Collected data
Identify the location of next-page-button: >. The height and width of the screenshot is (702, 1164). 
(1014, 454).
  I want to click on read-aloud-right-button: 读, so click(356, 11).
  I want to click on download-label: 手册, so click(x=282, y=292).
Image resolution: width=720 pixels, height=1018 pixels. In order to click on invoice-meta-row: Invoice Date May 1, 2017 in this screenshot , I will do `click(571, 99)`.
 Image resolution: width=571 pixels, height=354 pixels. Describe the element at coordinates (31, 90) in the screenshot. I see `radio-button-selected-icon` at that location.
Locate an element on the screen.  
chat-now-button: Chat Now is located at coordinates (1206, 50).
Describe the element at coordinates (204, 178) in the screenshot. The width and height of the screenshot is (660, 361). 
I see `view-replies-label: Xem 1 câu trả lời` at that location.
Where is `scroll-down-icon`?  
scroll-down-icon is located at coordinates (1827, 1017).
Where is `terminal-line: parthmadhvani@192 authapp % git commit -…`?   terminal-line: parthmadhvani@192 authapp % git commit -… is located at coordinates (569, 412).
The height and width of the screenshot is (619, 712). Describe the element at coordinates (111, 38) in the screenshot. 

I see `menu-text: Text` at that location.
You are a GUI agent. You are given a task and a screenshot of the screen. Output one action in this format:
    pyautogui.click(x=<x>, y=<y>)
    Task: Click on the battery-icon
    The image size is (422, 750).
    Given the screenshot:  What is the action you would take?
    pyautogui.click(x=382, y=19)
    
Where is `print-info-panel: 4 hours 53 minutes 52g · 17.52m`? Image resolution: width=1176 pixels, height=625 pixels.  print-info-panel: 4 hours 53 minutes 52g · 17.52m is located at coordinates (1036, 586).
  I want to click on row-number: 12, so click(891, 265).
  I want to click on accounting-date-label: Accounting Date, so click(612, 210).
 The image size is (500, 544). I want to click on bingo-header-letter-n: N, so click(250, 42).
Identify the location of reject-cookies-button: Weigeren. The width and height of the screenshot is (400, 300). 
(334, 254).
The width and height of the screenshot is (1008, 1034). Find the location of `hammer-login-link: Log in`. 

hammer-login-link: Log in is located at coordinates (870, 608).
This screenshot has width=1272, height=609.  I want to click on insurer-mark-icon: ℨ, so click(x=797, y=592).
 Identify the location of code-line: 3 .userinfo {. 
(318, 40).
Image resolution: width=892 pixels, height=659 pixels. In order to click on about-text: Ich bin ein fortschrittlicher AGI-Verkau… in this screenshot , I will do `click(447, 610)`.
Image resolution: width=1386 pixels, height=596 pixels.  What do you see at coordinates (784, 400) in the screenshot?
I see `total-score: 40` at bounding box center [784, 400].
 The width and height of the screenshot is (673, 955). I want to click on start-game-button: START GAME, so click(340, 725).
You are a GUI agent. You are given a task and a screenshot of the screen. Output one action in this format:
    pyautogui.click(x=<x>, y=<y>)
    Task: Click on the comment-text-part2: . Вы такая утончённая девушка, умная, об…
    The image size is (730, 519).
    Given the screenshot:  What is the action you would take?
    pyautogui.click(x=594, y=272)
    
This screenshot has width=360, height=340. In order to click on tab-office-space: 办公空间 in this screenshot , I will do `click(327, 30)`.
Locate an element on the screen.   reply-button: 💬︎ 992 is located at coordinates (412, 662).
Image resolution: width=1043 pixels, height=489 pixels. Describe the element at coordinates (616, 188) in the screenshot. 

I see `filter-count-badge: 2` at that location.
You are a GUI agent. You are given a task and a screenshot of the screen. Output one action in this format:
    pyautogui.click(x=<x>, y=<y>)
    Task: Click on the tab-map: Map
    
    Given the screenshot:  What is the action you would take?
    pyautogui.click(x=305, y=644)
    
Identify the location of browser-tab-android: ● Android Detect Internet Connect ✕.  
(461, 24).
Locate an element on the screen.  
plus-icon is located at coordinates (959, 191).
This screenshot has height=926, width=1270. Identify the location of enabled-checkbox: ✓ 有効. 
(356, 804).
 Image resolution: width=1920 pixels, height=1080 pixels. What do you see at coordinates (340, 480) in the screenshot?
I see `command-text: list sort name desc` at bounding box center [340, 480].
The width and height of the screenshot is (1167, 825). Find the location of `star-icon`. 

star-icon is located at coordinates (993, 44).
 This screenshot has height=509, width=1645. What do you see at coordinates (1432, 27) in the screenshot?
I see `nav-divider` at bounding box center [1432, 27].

**What is expected:**
Reproduce the data above, changing "Identify the location of" to "Determine the position of" wherever it occurs and leaving everything else as it is.

**Exercise output:**
Determine the position of next-page-button: >. The height and width of the screenshot is (702, 1164). 
(1014, 454).
  I want to click on read-aloud-right-button: 读, so click(356, 11).
  I want to click on download-label: 手册, so click(x=282, y=292).
Image resolution: width=720 pixels, height=1018 pixels. In order to click on invoice-meta-row: Invoice Date May 1, 2017 in this screenshot , I will do `click(571, 99)`.
 Image resolution: width=571 pixels, height=354 pixels. Describe the element at coordinates (31, 90) in the screenshot. I see `radio-button-selected-icon` at that location.
Locate an element on the screen.  
chat-now-button: Chat Now is located at coordinates (1206, 50).
Describe the element at coordinates (204, 178) in the screenshot. The width and height of the screenshot is (660, 361). 
I see `view-replies-label: Xem 1 câu trả lời` at that location.
Where is `scroll-down-icon`?  
scroll-down-icon is located at coordinates (1827, 1017).
Where is `terminal-line: parthmadhvani@192 authapp % git commit -…`?   terminal-line: parthmadhvani@192 authapp % git commit -… is located at coordinates (569, 412).
The height and width of the screenshot is (619, 712). Describe the element at coordinates (111, 38) in the screenshot. 

I see `menu-text: Text` at that location.
You are a GUI agent. You are given a task and a screenshot of the screen. Output one action in this format:
    pyautogui.click(x=<x>, y=<y>)
    Task: Click on the battery-icon
    The image size is (422, 750).
    Given the screenshot:  What is the action you would take?
    pyautogui.click(x=382, y=19)
    
Where is `print-info-panel: 4 hours 53 minutes 52g · 17.52m`? Image resolution: width=1176 pixels, height=625 pixels.  print-info-panel: 4 hours 53 minutes 52g · 17.52m is located at coordinates (1036, 586).
  I want to click on row-number: 12, so click(891, 265).
  I want to click on accounting-date-label: Accounting Date, so click(612, 210).
 The image size is (500, 544). I want to click on bingo-header-letter-n: N, so click(250, 42).
Determine the position of reject-cookies-button: Weigeren. The width and height of the screenshot is (400, 300). 
(334, 254).
The width and height of the screenshot is (1008, 1034). Find the location of `hammer-login-link: Log in`. 

hammer-login-link: Log in is located at coordinates (870, 608).
This screenshot has width=1272, height=609.  I want to click on insurer-mark-icon: ℨ, so click(x=797, y=592).
 Determine the position of code-line: 3 .userinfo {. 
(318, 40).
Image resolution: width=892 pixels, height=659 pixels. In order to click on about-text: Ich bin ein fortschrittlicher AGI-Verkau… in this screenshot , I will do `click(447, 610)`.
Image resolution: width=1386 pixels, height=596 pixels.  What do you see at coordinates (784, 400) in the screenshot?
I see `total-score: 40` at bounding box center [784, 400].
 The width and height of the screenshot is (673, 955). I want to click on start-game-button: START GAME, so click(340, 725).
You are a GUI agent. You are given a task and a screenshot of the screen. Output one action in this format:
    pyautogui.click(x=<x>, y=<y>)
    Task: Click on the comment-text-part2: . Вы такая утончённая девушка, умная, об…
    The image size is (730, 519).
    Given the screenshot:  What is the action you would take?
    pyautogui.click(x=594, y=272)
    
This screenshot has width=360, height=340. In order to click on tab-office-space: 办公空间 in this screenshot , I will do `click(327, 30)`.
Locate an element on the screen.   reply-button: 💬︎ 992 is located at coordinates (412, 662).
Image resolution: width=1043 pixels, height=489 pixels. Describe the element at coordinates (616, 188) in the screenshot. 

I see `filter-count-badge: 2` at that location.
You are a GUI agent. You are given a task and a screenshot of the screen. Output one action in this format:
    pyautogui.click(x=<x>, y=<y>)
    Task: Click on the tab-map: Map
    
    Given the screenshot:  What is the action you would take?
    pyautogui.click(x=305, y=644)
    
Determine the position of browser-tab-android: ● Android Detect Internet Connect ✕.  
(461, 24).
Locate an element on the screen.  
plus-icon is located at coordinates (959, 191).
This screenshot has height=926, width=1270. Determine the position of enabled-checkbox: ✓ 有効. 
(356, 804).
 Image resolution: width=1920 pixels, height=1080 pixels. What do you see at coordinates (340, 480) in the screenshot?
I see `command-text: list sort name desc` at bounding box center [340, 480].
The width and height of the screenshot is (1167, 825). Find the location of `star-icon`. 

star-icon is located at coordinates (993, 44).
 This screenshot has height=509, width=1645. What do you see at coordinates (1432, 27) in the screenshot?
I see `nav-divider` at bounding box center [1432, 27].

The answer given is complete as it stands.